- Cosa fare: Riscrivi le righe dalla riga con "Select fund code" alla riga con "point(190,131)", cambiando "Firefox" in "Chrome" e lasciando tutto il resto invariato.

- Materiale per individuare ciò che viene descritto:
--------------------------------

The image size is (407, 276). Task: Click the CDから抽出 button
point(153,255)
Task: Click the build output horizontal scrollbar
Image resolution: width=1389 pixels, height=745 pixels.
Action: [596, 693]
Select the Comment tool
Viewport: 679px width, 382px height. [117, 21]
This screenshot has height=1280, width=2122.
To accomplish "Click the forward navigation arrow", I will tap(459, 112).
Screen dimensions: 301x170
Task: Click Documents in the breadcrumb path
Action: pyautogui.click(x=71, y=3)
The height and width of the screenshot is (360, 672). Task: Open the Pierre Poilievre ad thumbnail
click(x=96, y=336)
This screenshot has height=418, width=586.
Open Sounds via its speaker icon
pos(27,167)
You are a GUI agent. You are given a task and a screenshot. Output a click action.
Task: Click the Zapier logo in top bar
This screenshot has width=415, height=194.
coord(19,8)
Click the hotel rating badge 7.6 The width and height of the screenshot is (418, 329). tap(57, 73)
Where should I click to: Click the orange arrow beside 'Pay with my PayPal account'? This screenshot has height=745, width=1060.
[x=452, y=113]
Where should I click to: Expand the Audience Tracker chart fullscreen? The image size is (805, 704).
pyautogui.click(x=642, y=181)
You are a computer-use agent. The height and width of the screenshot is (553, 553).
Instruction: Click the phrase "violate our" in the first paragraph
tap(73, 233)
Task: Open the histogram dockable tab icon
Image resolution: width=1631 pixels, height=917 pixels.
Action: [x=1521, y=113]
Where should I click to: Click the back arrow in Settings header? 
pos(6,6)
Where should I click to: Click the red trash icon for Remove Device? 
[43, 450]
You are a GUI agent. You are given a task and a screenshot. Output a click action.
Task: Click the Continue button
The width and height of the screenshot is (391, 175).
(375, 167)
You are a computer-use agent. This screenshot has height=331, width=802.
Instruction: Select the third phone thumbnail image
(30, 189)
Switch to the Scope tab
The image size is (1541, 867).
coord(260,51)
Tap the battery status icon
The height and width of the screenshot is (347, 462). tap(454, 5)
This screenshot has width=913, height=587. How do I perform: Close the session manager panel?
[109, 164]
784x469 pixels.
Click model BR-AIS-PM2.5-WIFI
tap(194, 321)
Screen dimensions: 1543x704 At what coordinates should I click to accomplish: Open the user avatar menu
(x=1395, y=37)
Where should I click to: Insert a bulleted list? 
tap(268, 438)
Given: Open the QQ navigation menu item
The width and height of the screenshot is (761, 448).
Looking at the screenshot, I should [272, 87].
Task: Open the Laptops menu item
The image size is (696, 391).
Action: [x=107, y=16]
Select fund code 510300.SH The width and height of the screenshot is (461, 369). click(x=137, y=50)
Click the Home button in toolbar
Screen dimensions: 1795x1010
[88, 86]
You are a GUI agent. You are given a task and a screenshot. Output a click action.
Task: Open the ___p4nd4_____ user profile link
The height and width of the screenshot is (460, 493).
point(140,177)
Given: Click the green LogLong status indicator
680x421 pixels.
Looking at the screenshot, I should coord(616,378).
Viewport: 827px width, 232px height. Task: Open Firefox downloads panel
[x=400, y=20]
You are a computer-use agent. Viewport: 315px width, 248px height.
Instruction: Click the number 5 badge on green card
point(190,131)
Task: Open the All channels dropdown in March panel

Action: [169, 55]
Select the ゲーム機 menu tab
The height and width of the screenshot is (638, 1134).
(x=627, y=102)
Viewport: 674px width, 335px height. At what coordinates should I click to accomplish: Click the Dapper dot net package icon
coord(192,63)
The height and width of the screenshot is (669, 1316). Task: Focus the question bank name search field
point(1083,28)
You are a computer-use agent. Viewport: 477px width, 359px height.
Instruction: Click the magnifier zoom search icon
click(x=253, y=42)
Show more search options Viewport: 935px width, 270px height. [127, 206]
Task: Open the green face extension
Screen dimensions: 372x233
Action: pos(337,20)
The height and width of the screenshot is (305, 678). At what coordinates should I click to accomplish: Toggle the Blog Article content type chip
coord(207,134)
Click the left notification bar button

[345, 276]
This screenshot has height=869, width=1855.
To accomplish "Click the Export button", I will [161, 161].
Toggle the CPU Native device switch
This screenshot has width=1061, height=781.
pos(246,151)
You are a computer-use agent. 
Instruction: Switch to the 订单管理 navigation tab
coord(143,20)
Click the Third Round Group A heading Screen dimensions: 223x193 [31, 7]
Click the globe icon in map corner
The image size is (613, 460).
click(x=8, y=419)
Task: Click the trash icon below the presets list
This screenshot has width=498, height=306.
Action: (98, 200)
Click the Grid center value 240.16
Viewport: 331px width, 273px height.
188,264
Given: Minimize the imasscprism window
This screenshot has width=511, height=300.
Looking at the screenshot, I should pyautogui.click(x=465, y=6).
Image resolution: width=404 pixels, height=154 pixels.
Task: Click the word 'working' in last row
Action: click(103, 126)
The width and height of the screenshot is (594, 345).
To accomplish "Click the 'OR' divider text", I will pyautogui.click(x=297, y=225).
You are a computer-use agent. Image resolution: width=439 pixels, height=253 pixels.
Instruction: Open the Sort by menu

--------------------------------

- Risposta corretta:
Select fund code 510300.SH The width and height of the screenshot is (461, 369). click(x=137, y=50)
Click the Home button in toolbar
Screen dimensions: 1795x1010
[88, 86]
You are a GUI agent. You are given a task and a screenshot. Output a click action.
Task: Open the ___p4nd4_____ user profile link
The height and width of the screenshot is (460, 493).
point(140,177)
Given: Click the green LogLong status indicator
680x421 pixels.
Looking at the screenshot, I should coord(616,378).
Viewport: 827px width, 232px height. Task: Open Chrome downloads panel
[x=400, y=20]
You are a computer-use agent. Viewport: 315px width, 248px height.
Instruction: Click the number 5 badge on green card
point(190,131)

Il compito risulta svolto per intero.